On the seriousness about consultation, I shall address the issues which came from different parts of the House. I am delighted that we have had an incredibly proactive impact on the people concerned, whether they are the elderly, parents without work, or whatever. The idea of consultation overload is a little daunting and I hope that we do not inhibit people from coming forward. I believe that the challenge is to find ways of involving and identifying the people whose voices are never heard.
We have some opportunities in initiatives such as Neighbourhood Renewal for involving people. We are undertaking similar work in drug action development. My noble friend Lady Massey recently spoke about drug action teams talking to small groups of mothers in very deprived areas where there are big drug problems. They talk to small groups in order to get them involved as the voices of their community. There is no doubt that we have not been very successful and there are better ways of doing it. I take the warning she offered.
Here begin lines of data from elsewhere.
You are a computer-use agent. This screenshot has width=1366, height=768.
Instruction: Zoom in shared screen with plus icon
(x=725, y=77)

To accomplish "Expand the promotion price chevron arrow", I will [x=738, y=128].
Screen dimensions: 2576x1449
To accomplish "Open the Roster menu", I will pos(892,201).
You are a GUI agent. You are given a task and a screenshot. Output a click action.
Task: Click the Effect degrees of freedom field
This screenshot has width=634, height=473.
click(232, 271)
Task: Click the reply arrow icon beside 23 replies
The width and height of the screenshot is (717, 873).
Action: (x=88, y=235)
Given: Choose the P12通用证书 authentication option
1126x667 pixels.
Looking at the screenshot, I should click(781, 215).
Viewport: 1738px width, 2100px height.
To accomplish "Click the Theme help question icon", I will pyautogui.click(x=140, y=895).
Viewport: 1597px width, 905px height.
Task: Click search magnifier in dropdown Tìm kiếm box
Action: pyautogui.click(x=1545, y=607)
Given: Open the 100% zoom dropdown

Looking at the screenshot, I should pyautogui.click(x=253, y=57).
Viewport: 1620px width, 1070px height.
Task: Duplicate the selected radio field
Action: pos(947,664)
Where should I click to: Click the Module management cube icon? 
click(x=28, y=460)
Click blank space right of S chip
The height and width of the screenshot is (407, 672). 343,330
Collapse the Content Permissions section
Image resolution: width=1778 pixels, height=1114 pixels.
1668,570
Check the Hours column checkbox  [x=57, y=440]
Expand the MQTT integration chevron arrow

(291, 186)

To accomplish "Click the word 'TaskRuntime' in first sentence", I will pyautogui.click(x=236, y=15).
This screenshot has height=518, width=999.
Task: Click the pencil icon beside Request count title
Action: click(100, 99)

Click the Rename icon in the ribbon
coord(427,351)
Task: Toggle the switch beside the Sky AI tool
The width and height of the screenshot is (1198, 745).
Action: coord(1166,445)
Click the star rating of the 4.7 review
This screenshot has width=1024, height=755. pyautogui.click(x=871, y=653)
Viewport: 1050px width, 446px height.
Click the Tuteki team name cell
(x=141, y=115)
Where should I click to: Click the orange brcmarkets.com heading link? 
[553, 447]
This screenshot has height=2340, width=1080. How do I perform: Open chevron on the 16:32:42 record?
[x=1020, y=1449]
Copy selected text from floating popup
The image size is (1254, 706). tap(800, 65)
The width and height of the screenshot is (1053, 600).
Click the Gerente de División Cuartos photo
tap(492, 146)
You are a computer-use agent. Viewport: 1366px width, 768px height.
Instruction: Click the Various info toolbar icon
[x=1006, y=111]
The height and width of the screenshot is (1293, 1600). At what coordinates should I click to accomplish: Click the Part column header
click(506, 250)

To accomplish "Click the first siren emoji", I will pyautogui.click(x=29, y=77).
It is the greatest disappointment to involve people at the early stage of a process and never to be able to show them how their words, influence and expertise made no difference to the outcome.
Section 11 of the Health and Social Care Act 2001 places a specific duty on local authorities to ensure that the service users and carers are involved in the planning process. The technical guidance that is issued on local delivery plans, which I would be happy to pass on to the noble Baronesses, Lady Barker and Lady Noakes, operates to a standard template. There is a lot of detail about what we expect to see. The guidance must summarise how key partner organisations have been engaged in the process, how supportive they are of service proposals and, indeed, how they will be affected. We are getting serious about the audit trail of involvement and outcome. I would be very happy to circulate the guidance. It is extremely important that we involve such organisations throughout the process. I take the point about resources for voluntary organisations. One encouraging aspect is the contact that has been set up between government and the voluntary sector, which may make a difference in some centres.